_Consigne 1_
Transcrivez à l'identique, dans l'article consacré à Georges Guille, le passage allant de « Article paru dans » jusqu'à « bien des égards. ».
_Consigne 2_
D'après l'article consacré à Georges Guille, à quel âge celui-ci a-t-il été élu conseiller général ?
_Consigne 3_
Poursuivez l'article consacré à Georges Guille à la suite de sa dernière phrase.

_Extrait du document_

Article paru dans L’OURS, mensuel de critique littéraire,
culturelle, artistique, n°391,
septembre-octobre 2009, p. 8
À travers la biographie de ce leader languedocien dont le
rayonnement fut grand au sein de la SFIO des années cinquante et soixante,
Jacques Fleury met en scène un animal politique étonnant, à la fois
représentatif des cadres et des élus d’un socialisme alors essentiellement
rural, et pourtant atypique à bien des égards.
Issu par son père de petits vignerons du Minervois, et par
sa mère d’immigrés andalous, marqué par le décès prématuré de son
« poilu » de père, Georges Guille est fait au moule laïque de l’École
normale d’instituteurs de Carcassonne, formidable fabrique de « hussards
rouges ». Il rompt ses premières lances très jeune et réussit à se faire
élire conseiller général à 26 ans, troublant la tranquillité des notables
radicaux et de leur chef inamovible Albert Sarraut. La Résistance, où il
compense son éloignement administratif dans le Gard par de permanents contacts
politiques dans l’Aude, et surtout la reconstitution du parti à la Libération,
lui permettent d’affirmer ses dons oratoires et sa pugnacité lors de campagnes
électorales souvent homériques, face aux radicaux encore présents et aux communistes
particulièrement actifs dans un milieu viticole où lui-même se meut avec
l’aisance d’un réel « intellectuel organique ».

_Données fournies_
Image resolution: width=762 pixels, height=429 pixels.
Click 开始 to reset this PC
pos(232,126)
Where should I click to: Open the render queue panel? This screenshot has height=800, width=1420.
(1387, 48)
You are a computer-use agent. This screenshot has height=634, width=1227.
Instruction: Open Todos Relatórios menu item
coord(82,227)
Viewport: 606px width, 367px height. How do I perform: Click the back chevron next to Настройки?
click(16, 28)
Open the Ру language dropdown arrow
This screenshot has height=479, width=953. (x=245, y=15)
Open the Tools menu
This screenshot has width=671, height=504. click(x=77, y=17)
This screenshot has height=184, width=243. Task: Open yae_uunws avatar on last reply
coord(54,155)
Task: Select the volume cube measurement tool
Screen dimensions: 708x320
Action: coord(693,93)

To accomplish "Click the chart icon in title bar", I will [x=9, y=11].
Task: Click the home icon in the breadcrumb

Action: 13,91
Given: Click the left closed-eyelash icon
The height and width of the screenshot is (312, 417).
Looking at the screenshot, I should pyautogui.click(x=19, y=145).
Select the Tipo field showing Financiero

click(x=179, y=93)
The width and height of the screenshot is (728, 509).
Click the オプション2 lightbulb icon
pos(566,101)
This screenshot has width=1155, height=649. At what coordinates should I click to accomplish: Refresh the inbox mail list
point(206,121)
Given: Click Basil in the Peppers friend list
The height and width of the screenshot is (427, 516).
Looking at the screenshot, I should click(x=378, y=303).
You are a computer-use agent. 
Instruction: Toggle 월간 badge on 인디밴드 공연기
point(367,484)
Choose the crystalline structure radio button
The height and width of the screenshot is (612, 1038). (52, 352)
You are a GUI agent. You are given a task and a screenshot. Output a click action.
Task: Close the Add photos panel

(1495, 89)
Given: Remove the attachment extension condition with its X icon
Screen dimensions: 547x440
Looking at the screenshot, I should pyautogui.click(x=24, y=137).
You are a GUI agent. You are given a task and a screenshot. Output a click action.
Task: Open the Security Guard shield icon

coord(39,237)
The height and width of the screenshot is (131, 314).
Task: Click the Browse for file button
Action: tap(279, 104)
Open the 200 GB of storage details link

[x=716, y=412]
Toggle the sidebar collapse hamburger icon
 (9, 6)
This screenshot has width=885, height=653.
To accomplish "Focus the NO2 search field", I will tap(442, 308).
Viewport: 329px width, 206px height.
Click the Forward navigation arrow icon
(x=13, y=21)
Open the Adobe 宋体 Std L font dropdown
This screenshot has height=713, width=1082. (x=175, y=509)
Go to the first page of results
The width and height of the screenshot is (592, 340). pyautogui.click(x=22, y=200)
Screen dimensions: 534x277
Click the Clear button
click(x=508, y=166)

_Résultat 1_
Article paru dans L’OURS, mensuel de critique littéraire,
culturelle, artistique, n°391,
septembre-octobre 2009, p. 8
À travers la biographie de ce leader languedocien dont le
rayonnement fut grand au sein de la SFIO des années cinquante et soixante,
Jacques Fleury met en scène un animal politique étonnant, à la fois
représentatif des cadres et des élus d’un socialisme alors essentiellement
rural, et pourtant atypique à bien des égards.

_Résultat 2_
À 26 ans.

_Résultat 3_
Fleury apporte d’inédites et étonnantes révélations sur
l’éviction du leader SFIO d’avant-guerre Eugène Montel. Ayant participé lui
aussi de manière indiscutable à la Résistance mais coupé de l’Aude, ce dernier
fera une belle carrière en Haute-Garonne. Au passage, on comprend un peu mieux
la distance prise par Blum, dont Montel était resté intime, à l’égard des
socialistes narbonnais. À la distance engendrée par l’écart d’une bonne
génération s’ajoutait l’intransigeance doctrinale, allant jusqu’au souhait d’un
retour à l’unité organique PS-PCF du jeune Guille face à la conception
« travailliste » du vieux leader. Député dès 1945, Guille préside le
Conseil général de l’Aude presque continûment jusqu’en 1973. Entré, à peine
quadragénaire, dans le gouvernement Guy Mollet pour y lancer le programme
nucléaire civil, sa carrière très prometteuse subit un premier arrêt en 1958.
Son opposition déterminée à de Gaulle le sépare alors de Mollet mais il œuvre
pour maintenir l’unité du Parti en faisant prévaloir la liberté de vote pour
l’investiture du général, épisode décisif entérinant de fait la chute de la
IVe.
Replié sur ses terres audoises, il reste puissant et
n’hésite pas à maintes reprises à croiser le fer avec les représentants d’un
« pouvoir personnel » qu’il dénonce sans relâche. Remarqué par
Mitterrand qui le sollicite pour son contre-gouvernement en 1966, il ne
s’associe pas pour autant à ce qu’il considère non comme une rénovation mais
comme une liquidation du Parti socialiste à des fins de carrière personnelle,
au prix d’ouvertures suspectes et de confusions idéologiques. Il finit par
renoncer à adhérer au nouveau PS et abandonne ses mandats pour s’enfermer dans
un isolement un peu hautain, la SFIOccitane qu’il esquisse en 1973 n’ayant
jamais pris consistance.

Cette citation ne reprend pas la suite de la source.